→ PROMPT: Set down the entries below once more, precisely as they stand.
- Opening Delimiter -
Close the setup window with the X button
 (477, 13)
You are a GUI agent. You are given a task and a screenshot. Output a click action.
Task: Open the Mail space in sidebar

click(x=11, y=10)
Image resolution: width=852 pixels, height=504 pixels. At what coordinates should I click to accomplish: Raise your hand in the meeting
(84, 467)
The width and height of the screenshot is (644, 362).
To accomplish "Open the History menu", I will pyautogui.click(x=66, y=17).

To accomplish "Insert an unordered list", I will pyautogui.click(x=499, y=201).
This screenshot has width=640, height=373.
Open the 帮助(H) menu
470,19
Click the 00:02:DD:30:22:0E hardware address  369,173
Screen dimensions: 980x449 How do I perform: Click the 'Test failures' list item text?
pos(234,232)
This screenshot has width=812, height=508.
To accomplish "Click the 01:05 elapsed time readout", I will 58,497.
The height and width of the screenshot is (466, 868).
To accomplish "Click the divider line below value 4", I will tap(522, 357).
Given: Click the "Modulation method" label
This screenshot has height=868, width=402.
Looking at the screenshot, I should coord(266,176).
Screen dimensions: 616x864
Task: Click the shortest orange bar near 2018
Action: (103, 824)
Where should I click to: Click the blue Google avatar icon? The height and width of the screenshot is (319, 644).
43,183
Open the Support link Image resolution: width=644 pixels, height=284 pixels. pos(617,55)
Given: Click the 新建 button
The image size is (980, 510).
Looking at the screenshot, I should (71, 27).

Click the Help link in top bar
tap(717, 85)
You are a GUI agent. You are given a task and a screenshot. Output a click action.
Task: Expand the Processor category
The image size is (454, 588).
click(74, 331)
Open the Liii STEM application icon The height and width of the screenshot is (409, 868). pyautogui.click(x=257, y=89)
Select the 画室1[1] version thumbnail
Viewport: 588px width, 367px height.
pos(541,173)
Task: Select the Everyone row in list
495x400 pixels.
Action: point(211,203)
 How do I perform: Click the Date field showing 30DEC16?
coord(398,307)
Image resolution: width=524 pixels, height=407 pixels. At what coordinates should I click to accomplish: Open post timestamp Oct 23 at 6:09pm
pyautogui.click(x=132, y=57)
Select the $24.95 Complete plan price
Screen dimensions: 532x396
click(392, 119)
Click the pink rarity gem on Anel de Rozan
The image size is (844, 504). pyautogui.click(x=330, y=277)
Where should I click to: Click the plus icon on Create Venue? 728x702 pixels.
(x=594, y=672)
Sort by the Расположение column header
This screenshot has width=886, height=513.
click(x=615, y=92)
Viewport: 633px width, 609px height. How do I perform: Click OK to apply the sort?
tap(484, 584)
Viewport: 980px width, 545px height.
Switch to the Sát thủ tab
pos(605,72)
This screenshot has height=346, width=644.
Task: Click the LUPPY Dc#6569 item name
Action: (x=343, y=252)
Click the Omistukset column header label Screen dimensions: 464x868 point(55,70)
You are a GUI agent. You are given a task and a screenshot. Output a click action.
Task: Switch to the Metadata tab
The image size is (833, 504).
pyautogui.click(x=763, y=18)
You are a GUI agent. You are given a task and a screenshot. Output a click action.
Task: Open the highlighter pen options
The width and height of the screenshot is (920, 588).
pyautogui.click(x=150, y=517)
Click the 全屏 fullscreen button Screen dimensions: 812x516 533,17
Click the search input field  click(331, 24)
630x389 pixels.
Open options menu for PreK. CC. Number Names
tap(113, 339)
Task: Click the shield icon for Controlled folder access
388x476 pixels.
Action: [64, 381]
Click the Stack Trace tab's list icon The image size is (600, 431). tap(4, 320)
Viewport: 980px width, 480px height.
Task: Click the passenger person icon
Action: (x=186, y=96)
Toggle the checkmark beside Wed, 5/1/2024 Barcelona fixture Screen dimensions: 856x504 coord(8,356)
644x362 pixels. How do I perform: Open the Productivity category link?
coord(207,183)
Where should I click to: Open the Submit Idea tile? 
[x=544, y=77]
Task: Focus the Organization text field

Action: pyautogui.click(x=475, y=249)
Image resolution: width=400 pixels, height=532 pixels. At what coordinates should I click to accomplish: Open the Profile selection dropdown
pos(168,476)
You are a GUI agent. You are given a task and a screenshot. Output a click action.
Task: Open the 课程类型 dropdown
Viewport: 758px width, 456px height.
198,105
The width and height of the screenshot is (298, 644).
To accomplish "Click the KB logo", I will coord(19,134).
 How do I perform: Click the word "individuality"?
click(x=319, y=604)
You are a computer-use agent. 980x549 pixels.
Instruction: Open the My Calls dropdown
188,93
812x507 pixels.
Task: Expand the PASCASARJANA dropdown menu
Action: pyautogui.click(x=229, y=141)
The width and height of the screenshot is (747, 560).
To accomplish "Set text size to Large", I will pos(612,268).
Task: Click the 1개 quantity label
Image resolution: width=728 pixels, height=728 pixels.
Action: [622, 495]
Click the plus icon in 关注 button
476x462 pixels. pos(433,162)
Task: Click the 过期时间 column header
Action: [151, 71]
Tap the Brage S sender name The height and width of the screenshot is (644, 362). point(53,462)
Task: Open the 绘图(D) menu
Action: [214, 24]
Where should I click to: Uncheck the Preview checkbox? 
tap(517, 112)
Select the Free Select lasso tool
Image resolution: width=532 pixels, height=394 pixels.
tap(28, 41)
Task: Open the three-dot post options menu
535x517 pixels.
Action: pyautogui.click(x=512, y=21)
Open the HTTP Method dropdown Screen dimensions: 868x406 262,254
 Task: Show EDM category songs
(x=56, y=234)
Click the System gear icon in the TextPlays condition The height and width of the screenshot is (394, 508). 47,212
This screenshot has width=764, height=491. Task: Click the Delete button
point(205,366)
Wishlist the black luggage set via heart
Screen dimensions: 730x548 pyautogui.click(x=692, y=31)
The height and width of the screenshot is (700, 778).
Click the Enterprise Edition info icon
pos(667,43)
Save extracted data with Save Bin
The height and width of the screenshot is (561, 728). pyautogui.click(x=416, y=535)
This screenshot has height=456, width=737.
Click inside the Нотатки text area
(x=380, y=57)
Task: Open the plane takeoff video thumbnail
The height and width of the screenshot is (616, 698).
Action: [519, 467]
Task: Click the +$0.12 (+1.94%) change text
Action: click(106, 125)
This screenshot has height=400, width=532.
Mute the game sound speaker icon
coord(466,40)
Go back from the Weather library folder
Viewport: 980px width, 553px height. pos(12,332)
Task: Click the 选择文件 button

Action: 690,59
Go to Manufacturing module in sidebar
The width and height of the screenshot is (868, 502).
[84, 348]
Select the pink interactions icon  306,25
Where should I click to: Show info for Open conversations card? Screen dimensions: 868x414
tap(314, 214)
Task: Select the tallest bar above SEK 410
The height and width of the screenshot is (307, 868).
- Closing Delimiter -
→ ANSWER BOX:
Close the setup window with the X button
 (477, 13)
You are a GUI agent. You are given a task and a screenshot. Output a click action.
Task: Open the Mail space in sidebar

click(x=11, y=10)
Image resolution: width=852 pixels, height=504 pixels. At what coordinates should I click to accomplish: Raise your hand in the meeting
(84, 467)
The width and height of the screenshot is (644, 362).
To accomplish "Open the History menu", I will pyautogui.click(x=66, y=17).

To accomplish "Insert an unordered list", I will pyautogui.click(x=499, y=201).
This screenshot has width=640, height=373.
Open the 帮助(H) menu
470,19
Click the 00:02:DD:30:22:0E hardware address  369,173
Screen dimensions: 980x449 How do I perform: Click the 'Test failures' list item text?
pos(234,232)
This screenshot has width=812, height=508.
To accomplish "Click the 01:05 elapsed time readout", I will 58,497.
The height and width of the screenshot is (466, 868).
To accomplish "Click the divider line below value 4", I will tap(522, 357).
Given: Click the "Modulation method" label
This screenshot has height=868, width=402.
Looking at the screenshot, I should coord(266,176).
Screen dimensions: 616x864
Task: Click the shortest orange bar near 2018
Action: (103, 824)
Where should I click to: Click the blue Google avatar icon? The height and width of the screenshot is (319, 644).
43,183
Open the Support link Image resolution: width=644 pixels, height=284 pixels. pos(617,55)
Given: Click the 新建 button
The image size is (980, 510).
Looking at the screenshot, I should (71, 27).

Click the Help link in top bar
tap(717, 85)
You are a GUI agent. You are given a task and a screenshot. Output a click action.
Task: Expand the Processor category
The image size is (454, 588).
click(74, 331)
Open the Liii STEM application icon The height and width of the screenshot is (409, 868). pyautogui.click(x=257, y=89)
Select the 画室1[1] version thumbnail
Viewport: 588px width, 367px height.
pos(541,173)
Task: Select the Everyone row in list
495x400 pixels.
Action: point(211,203)
 How do I perform: Click the Date field showing 30DEC16?
coord(398,307)
Image resolution: width=524 pixels, height=407 pixels. At what coordinates should I click to accomplish: Open post timestamp Oct 23 at 6:09pm
pyautogui.click(x=132, y=57)
Select the $24.95 Complete plan price
Screen dimensions: 532x396
click(392, 119)
Click the pink rarity gem on Anel de Rozan
The image size is (844, 504). pyautogui.click(x=330, y=277)
Where should I click to: Click the plus icon on Create Venue? 728x702 pixels.
(x=594, y=672)
Sort by the Расположение column header
This screenshot has width=886, height=513.
click(x=615, y=92)
Viewport: 633px width, 609px height. How do I perform: Click OK to apply the sort?
tap(484, 584)
Viewport: 980px width, 545px height.
Switch to the Sát thủ tab
pos(605,72)
This screenshot has height=346, width=644.
Task: Click the LUPPY Dc#6569 item name
Action: (x=343, y=252)
Click the Omistukset column header label Screen dimensions: 464x868 point(55,70)
You are a GUI agent. You are given a task and a screenshot. Output a click action.
Task: Switch to the Metadata tab
The image size is (833, 504).
pyautogui.click(x=763, y=18)
You are a GUI agent. You are given a task and a screenshot. Output a click action.
Task: Open the highlighter pen options
The width and height of the screenshot is (920, 588).
pyautogui.click(x=150, y=517)
Click the 全屏 fullscreen button Screen dimensions: 812x516 533,17
Click the search input field  click(331, 24)
630x389 pixels.
Open options menu for PreK. CC. Number Names
tap(113, 339)
Task: Click the shield icon for Controlled folder access
388x476 pixels.
Action: [64, 381]
Click the Stack Trace tab's list icon The image size is (600, 431). tap(4, 320)
Viewport: 980px width, 480px height.
Task: Click the passenger person icon
Action: (x=186, y=96)
Toggle the checkmark beside Wed, 5/1/2024 Barcelona fixture Screen dimensions: 856x504 coord(8,356)
644x362 pixels. How do I perform: Open the Productivity category link?
coord(207,183)
Where should I click to: Open the Submit Idea tile? 
[x=544, y=77]
Task: Focus the Organization text field

Action: pyautogui.click(x=475, y=249)
Image resolution: width=400 pixels, height=532 pixels. At what coordinates should I click to accomplish: Open the Profile selection dropdown
pos(168,476)
You are a GUI agent. You are given a task and a screenshot. Output a click action.
Task: Open the 课程类型 dropdown
Viewport: 758px width, 456px height.
198,105
The width and height of the screenshot is (298, 644).
To accomplish "Click the KB logo", I will coord(19,134).
 How do I perform: Click the word "individuality"?
click(x=319, y=604)
You are a computer-use agent. 980x549 pixels.
Instruction: Open the My Calls dropdown
188,93
812x507 pixels.
Task: Expand the PASCASARJANA dropdown menu
Action: pyautogui.click(x=229, y=141)
The width and height of the screenshot is (747, 560).
To accomplish "Set text size to Large", I will pos(612,268).
Task: Click the 1개 quantity label
Image resolution: width=728 pixels, height=728 pixels.
Action: [622, 495]
Click the plus icon in 关注 button
476x462 pixels. pos(433,162)
Task: Click the 过期时间 column header
Action: [151, 71]
Tap the Brage S sender name The height and width of the screenshot is (644, 362). point(53,462)
Task: Open the 绘图(D) menu
Action: [214, 24]
Where should I click to: Uncheck the Preview checkbox? 
tap(517, 112)
Select the Free Select lasso tool
Image resolution: width=532 pixels, height=394 pixels.
tap(28, 41)
Task: Open the three-dot post options menu
535x517 pixels.
Action: pyautogui.click(x=512, y=21)
Open the HTTP Method dropdown Screen dimensions: 868x406 262,254
 Task: Show EDM category songs
(x=56, y=234)
Click the System gear icon in the TextPlays condition The height and width of the screenshot is (394, 508). 47,212
This screenshot has width=764, height=491. Task: Click the Delete button
point(205,366)
Wishlist the black luggage set via heart
Screen dimensions: 730x548 pyautogui.click(x=692, y=31)
The height and width of the screenshot is (700, 778).
Click the Enterprise Edition info icon
pos(667,43)
Save extracted data with Save Bin
The height and width of the screenshot is (561, 728). pyautogui.click(x=416, y=535)
This screenshot has height=456, width=737.
Click inside the Нотатки text area
(x=380, y=57)
Task: Open the plane takeoff video thumbnail
The height and width of the screenshot is (616, 698).
Action: [519, 467]
Task: Click the +$0.12 (+1.94%) change text
Action: click(106, 125)
This screenshot has height=400, width=532.
Mute the game sound speaker icon
coord(466,40)
Go back from the Weather library folder
Viewport: 980px width, 553px height. pos(12,332)
Task: Click the 选择文件 button

Action: 690,59
Go to Manufacturing module in sidebar
The width and height of the screenshot is (868, 502).
[84, 348]
Select the pink interactions icon  306,25
Where should I click to: Show info for Open conversations card? Screen dimensions: 868x414
tap(314, 214)
Task: Select the tallest bar above SEK 410
The height and width of the screenshot is (307, 868).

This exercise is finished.